The staff had learned long ago to stay out of her way. They followed close behind, listening intently to her directions. Many times the wounded weren’t yet off the copters before she’d assigned them a triage number. Orderlies lined stretchers along the edge of the helipad to await their turn for transportation.
“Looks like it’s gonna be a long day,” she mumbled, to herself as she cast a look skyward, shielding her dark green eyes against the bright late afternoon sun. Copters filled the cloudless blue sky. Sunlight reflecting off Plexiglas windshields of the Huey medevac copters added surreal quality to the scene.

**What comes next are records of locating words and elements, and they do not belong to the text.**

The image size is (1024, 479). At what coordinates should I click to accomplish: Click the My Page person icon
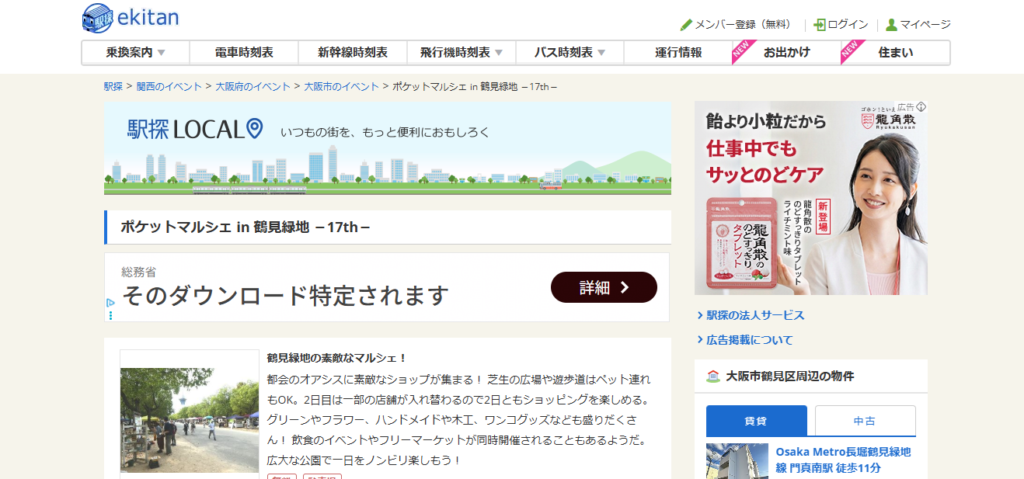(891, 25)
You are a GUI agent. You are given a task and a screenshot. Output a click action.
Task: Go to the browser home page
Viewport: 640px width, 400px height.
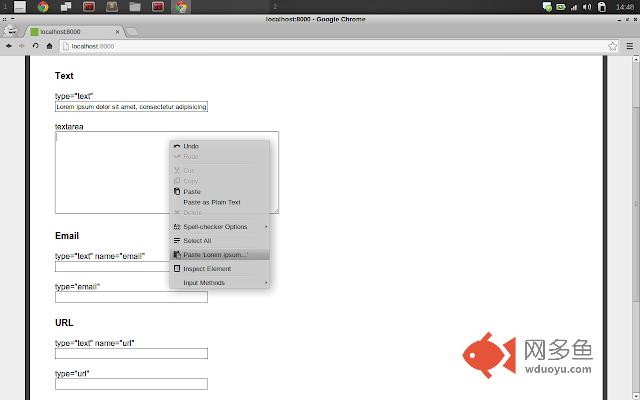pos(49,45)
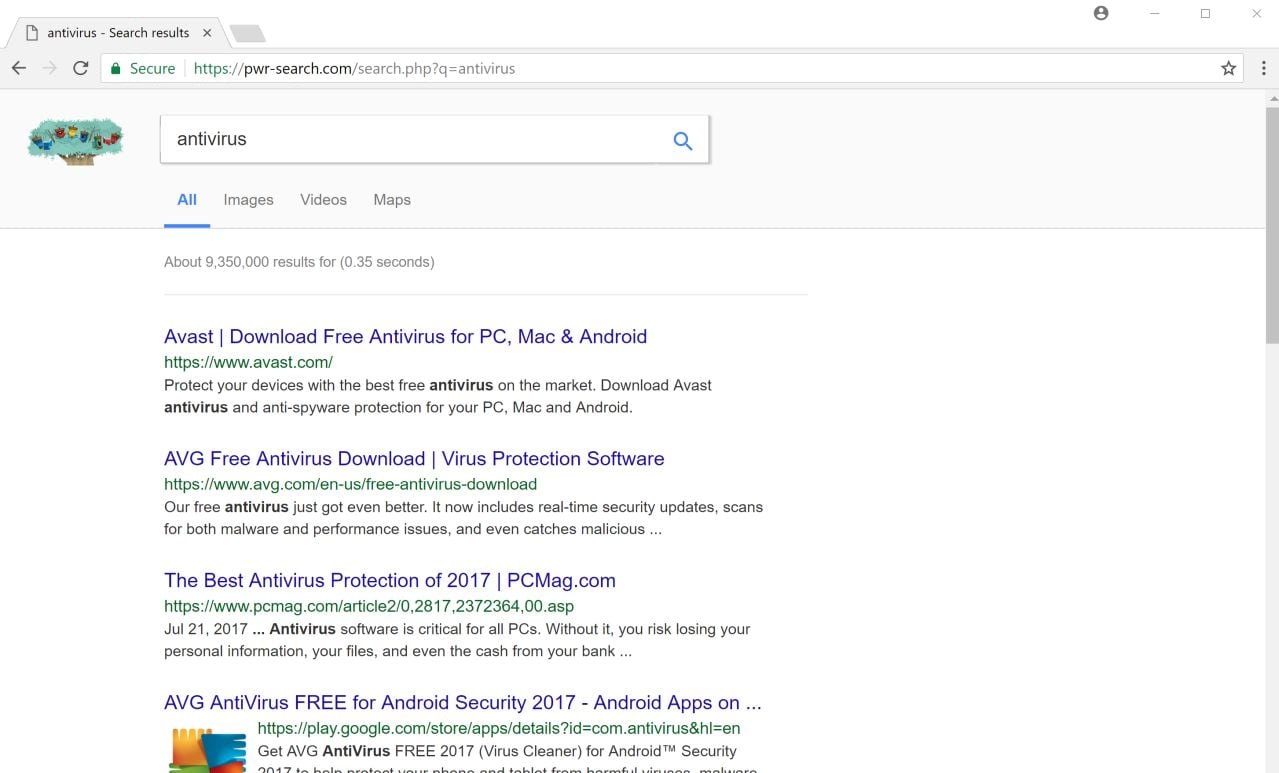Bookmark this page with the star icon
The image size is (1279, 773).
tap(1228, 68)
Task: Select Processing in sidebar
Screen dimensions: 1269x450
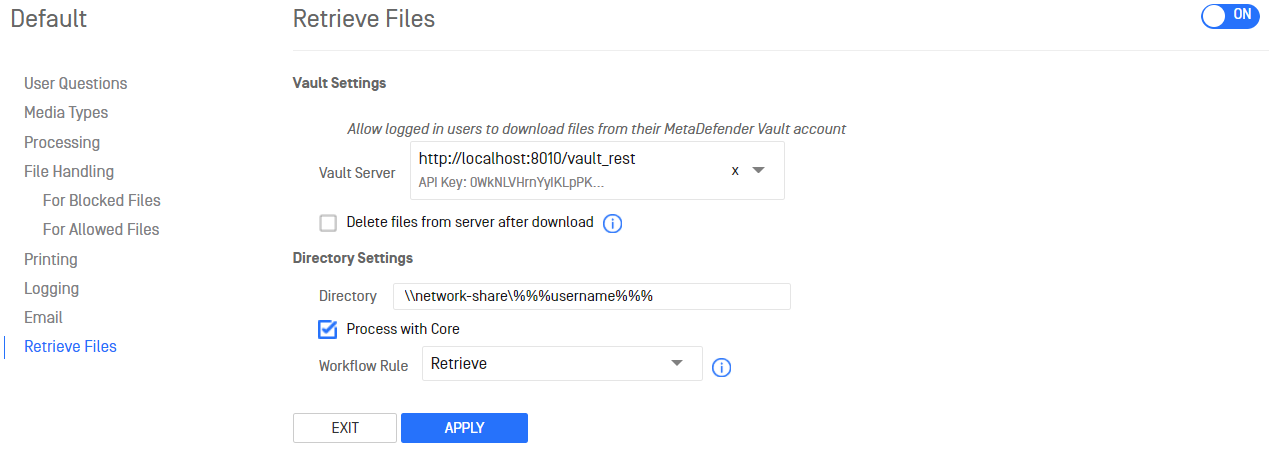Action: (x=62, y=142)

“What was that, Lieutenant Roberts?” an all–too-familiar voice asked.
She glanced over her shoulder and groaned inwardly. Outwardly, she turned and saluted. “Morning, Captain Campbell. Nothing, sir.” There he stood in his meticulously ironed and starched khaki uniform. Doesn’t this idiot know never to wear that uniform around here? Makes him a perfect target for snipers, especially with his captain’s bars sparkling in the sun.